### Work order
Exact repetition of every record is required.

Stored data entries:
***

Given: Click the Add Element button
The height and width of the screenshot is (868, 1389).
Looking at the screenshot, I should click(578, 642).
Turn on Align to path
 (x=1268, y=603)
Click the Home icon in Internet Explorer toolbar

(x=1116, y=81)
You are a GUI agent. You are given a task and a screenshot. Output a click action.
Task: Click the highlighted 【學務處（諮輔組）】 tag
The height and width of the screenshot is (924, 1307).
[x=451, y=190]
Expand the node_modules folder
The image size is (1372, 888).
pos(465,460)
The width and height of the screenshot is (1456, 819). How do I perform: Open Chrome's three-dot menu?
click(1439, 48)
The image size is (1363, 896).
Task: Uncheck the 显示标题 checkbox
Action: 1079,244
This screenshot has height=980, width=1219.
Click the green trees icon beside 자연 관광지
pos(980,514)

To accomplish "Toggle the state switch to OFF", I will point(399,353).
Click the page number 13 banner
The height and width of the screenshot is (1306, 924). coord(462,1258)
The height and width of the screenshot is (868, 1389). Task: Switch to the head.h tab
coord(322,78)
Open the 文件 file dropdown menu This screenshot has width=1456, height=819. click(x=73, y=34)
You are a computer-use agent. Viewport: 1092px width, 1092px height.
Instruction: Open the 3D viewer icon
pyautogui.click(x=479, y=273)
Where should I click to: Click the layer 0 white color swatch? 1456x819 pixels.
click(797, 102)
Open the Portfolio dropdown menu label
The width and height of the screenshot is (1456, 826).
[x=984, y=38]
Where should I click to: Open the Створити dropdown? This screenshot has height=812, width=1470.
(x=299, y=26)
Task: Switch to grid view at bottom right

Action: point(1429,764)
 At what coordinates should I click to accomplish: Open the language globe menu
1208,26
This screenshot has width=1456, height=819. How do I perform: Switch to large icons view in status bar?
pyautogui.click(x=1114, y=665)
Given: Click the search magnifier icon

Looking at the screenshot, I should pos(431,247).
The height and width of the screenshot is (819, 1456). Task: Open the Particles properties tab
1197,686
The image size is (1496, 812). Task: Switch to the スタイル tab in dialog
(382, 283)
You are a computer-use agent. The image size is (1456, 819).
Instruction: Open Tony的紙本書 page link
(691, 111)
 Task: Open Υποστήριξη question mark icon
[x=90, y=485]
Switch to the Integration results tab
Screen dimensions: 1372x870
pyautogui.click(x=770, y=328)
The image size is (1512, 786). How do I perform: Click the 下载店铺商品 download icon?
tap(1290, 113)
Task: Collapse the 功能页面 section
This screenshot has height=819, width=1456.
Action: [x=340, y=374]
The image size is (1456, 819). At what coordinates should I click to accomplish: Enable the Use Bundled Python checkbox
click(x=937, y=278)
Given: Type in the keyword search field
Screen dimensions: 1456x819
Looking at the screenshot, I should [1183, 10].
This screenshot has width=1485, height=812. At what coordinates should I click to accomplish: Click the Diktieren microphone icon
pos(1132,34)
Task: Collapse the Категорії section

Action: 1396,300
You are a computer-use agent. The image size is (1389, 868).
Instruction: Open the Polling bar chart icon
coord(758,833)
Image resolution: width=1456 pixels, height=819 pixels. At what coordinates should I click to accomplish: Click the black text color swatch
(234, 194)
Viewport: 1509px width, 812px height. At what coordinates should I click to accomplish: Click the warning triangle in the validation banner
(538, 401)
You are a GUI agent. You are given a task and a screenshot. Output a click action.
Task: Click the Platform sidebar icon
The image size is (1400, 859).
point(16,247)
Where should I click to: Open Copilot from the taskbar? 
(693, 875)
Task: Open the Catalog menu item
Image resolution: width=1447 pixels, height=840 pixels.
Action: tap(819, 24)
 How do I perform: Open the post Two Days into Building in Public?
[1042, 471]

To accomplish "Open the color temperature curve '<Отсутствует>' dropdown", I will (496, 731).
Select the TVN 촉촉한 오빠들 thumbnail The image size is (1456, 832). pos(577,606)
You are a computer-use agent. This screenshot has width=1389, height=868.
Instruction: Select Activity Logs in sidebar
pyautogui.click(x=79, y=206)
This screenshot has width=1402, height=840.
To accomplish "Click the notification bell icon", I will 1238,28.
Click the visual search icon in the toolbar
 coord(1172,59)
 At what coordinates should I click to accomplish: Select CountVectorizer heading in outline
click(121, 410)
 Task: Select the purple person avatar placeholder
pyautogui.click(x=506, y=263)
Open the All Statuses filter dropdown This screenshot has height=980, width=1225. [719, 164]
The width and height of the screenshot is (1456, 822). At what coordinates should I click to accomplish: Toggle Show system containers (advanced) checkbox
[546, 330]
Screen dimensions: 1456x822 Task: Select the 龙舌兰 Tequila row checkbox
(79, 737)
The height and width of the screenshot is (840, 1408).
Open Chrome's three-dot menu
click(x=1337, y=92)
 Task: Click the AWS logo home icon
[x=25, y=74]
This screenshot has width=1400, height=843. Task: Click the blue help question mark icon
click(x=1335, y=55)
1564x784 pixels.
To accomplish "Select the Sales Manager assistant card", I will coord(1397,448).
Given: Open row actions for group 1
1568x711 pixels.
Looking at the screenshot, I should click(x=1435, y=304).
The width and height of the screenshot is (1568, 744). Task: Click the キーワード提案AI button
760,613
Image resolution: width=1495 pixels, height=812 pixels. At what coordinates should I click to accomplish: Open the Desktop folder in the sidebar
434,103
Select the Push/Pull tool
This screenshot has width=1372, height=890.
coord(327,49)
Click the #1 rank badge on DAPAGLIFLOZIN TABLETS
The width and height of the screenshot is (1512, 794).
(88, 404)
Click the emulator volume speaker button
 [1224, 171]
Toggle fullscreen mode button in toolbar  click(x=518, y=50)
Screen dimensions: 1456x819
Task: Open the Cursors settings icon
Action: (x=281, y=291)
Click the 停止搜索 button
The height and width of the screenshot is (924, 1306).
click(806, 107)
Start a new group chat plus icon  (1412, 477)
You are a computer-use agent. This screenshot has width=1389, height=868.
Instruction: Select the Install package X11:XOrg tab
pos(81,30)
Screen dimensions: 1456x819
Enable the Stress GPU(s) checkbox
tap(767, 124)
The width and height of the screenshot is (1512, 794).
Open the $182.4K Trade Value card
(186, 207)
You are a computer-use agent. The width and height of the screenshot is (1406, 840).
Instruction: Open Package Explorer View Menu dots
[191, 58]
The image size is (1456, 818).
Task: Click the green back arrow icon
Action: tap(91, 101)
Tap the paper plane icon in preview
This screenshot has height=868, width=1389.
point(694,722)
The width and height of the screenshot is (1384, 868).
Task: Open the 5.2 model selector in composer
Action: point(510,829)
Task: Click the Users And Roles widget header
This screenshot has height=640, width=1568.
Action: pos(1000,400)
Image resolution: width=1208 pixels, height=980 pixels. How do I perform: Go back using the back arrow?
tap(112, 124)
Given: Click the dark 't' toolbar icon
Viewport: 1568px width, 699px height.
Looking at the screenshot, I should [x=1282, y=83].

***

### Response box
Given: Click the Add Element button
The height and width of the screenshot is (868, 1389).
Looking at the screenshot, I should click(578, 642).
Turn on Align to path
 (x=1268, y=603)
Click the Home icon in Internet Explorer toolbar

(x=1116, y=81)
You are a GUI agent. You are given a task and a screenshot. Output a click action.
Task: Click the highlighted 【學務處（諮輔組）】 tag
The height and width of the screenshot is (924, 1307).
[x=451, y=190]
Expand the node_modules folder
The image size is (1372, 888).
pos(465,460)
The width and height of the screenshot is (1456, 819). How do I perform: Open Chrome's three-dot menu?
click(1439, 48)
The image size is (1363, 896).
Task: Uncheck the 显示标题 checkbox
Action: 1079,244
This screenshot has height=980, width=1219.
Click the green trees icon beside 자연 관광지
pos(980,514)

To accomplish "Toggle the state switch to OFF", I will point(399,353).
Click the page number 13 banner
The height and width of the screenshot is (1306, 924). coord(462,1258)
The height and width of the screenshot is (868, 1389). Task: Switch to the head.h tab
coord(322,78)
Open the 文件 file dropdown menu This screenshot has width=1456, height=819. click(x=73, y=34)
You are a computer-use agent. Viewport: 1092px width, 1092px height.
Instruction: Open the 3D viewer icon
pyautogui.click(x=479, y=273)
Where should I click to: Click the layer 0 white color swatch? 1456x819 pixels.
click(797, 102)
Open the Portfolio dropdown menu label
The width and height of the screenshot is (1456, 826).
[x=984, y=38]
Where should I click to: Open the Створити dropdown? This screenshot has height=812, width=1470.
(x=299, y=26)
Task: Switch to grid view at bottom right

Action: point(1429,764)
 At what coordinates should I click to accomplish: Open the language globe menu
1208,26
This screenshot has width=1456, height=819. How do I perform: Switch to large icons view in status bar?
pyautogui.click(x=1114, y=665)
Given: Click the search magnifier icon

Looking at the screenshot, I should pos(431,247).
The height and width of the screenshot is (819, 1456). Task: Open the Particles properties tab
1197,686
The image size is (1496, 812). Task: Switch to the スタイル tab in dialog
(382, 283)
You are a computer-use agent. The image size is (1456, 819).
Instruction: Open Tony的紙本書 page link
(691, 111)
 Task: Open Υποστήριξη question mark icon
[x=90, y=485]
Switch to the Integration results tab
Screen dimensions: 1372x870
pyautogui.click(x=770, y=328)
The image size is (1512, 786). How do I perform: Click the 下载店铺商品 download icon?
tap(1290, 113)
Task: Collapse the 功能页面 section
This screenshot has height=819, width=1456.
Action: [x=340, y=374]
The image size is (1456, 819). At what coordinates should I click to accomplish: Enable the Use Bundled Python checkbox
click(x=937, y=278)
Given: Type in the keyword search field
Screen dimensions: 1456x819
Looking at the screenshot, I should [1183, 10].
This screenshot has width=1485, height=812. At what coordinates should I click to accomplish: Click the Diktieren microphone icon
pos(1132,34)
Task: Collapse the Категорії section

Action: 1396,300
You are a computer-use agent. The image size is (1389, 868).
Instruction: Open the Polling bar chart icon
coord(758,833)
Image resolution: width=1456 pixels, height=819 pixels. At what coordinates should I click to accomplish: Click the black text color swatch
(234, 194)
Viewport: 1509px width, 812px height. At what coordinates should I click to accomplish: Click the warning triangle in the validation banner
(538, 401)
You are a GUI agent. You are given a task and a screenshot. Output a click action.
Task: Click the Platform sidebar icon
The image size is (1400, 859).
point(16,247)
Where should I click to: Open Copilot from the taskbar? 
(693, 875)
Task: Open the Catalog menu item
Image resolution: width=1447 pixels, height=840 pixels.
Action: tap(819, 24)
 How do I perform: Open the post Two Days into Building in Public?
[1042, 471]

To accomplish "Open the color temperature curve '<Отсутствует>' dropdown", I will (496, 731).
Select the TVN 촉촉한 오빠들 thumbnail The image size is (1456, 832). pos(577,606)
You are a computer-use agent. This screenshot has width=1389, height=868.
Instruction: Select Activity Logs in sidebar
pyautogui.click(x=79, y=206)
This screenshot has width=1402, height=840.
To accomplish "Click the notification bell icon", I will 1238,28.
Click the visual search icon in the toolbar
 coord(1172,59)
 At what coordinates should I click to accomplish: Select CountVectorizer heading in outline
click(121, 410)
 Task: Select the purple person avatar placeholder
pyautogui.click(x=506, y=263)
Open the All Statuses filter dropdown This screenshot has height=980, width=1225. [719, 164]
The width and height of the screenshot is (1456, 822). At what coordinates should I click to accomplish: Toggle Show system containers (advanced) checkbox
[546, 330]
Screen dimensions: 1456x822 Task: Select the 龙舌兰 Tequila row checkbox
(79, 737)
The height and width of the screenshot is (840, 1408).
Open Chrome's three-dot menu
click(x=1337, y=92)
 Task: Click the AWS logo home icon
[x=25, y=74]
This screenshot has width=1400, height=843. Task: Click the blue help question mark icon
click(x=1335, y=55)
1564x784 pixels.
To accomplish "Select the Sales Manager assistant card", I will coord(1397,448).
Given: Open row actions for group 1
1568x711 pixels.
Looking at the screenshot, I should click(x=1435, y=304).
The width and height of the screenshot is (1568, 744). Task: Click the キーワード提案AI button
760,613
Image resolution: width=1495 pixels, height=812 pixels. At what coordinates should I click to accomplish: Open the Desktop folder in the sidebar
434,103
Select the Push/Pull tool
This screenshot has width=1372, height=890.
coord(327,49)
Click the #1 rank badge on DAPAGLIFLOZIN TABLETS
The width and height of the screenshot is (1512, 794).
(88, 404)
Click the emulator volume speaker button
 [1224, 171]
Toggle fullscreen mode button in toolbar  click(x=518, y=50)
Screen dimensions: 1456x819
Task: Open the Cursors settings icon
Action: (x=281, y=291)
Click the 停止搜索 button
The height and width of the screenshot is (924, 1306).
click(806, 107)
Start a new group chat plus icon  (1412, 477)
You are a computer-use agent. This screenshot has width=1389, height=868.
Instruction: Select the Install package X11:XOrg tab
pos(81,30)
Screen dimensions: 1456x819
Enable the Stress GPU(s) checkbox
tap(767, 124)
The width and height of the screenshot is (1512, 794).
Open the $182.4K Trade Value card
(186, 207)
You are a computer-use agent. The width and height of the screenshot is (1406, 840).
Instruction: Open Package Explorer View Menu dots
[191, 58]
The image size is (1456, 818).
Task: Click the green back arrow icon
Action: tap(91, 101)
Tap the paper plane icon in preview
This screenshot has height=868, width=1389.
point(694,722)
The width and height of the screenshot is (1384, 868).
Task: Open the 5.2 model selector in composer
Action: point(510,829)
Task: Click the Users And Roles widget header
This screenshot has height=640, width=1568.
Action: pos(1000,400)
Image resolution: width=1208 pixels, height=980 pixels. How do I perform: Go back using the back arrow?
tap(112, 124)
Given: Click the dark 't' toolbar icon
Viewport: 1568px width, 699px height.
Looking at the screenshot, I should [x=1282, y=83].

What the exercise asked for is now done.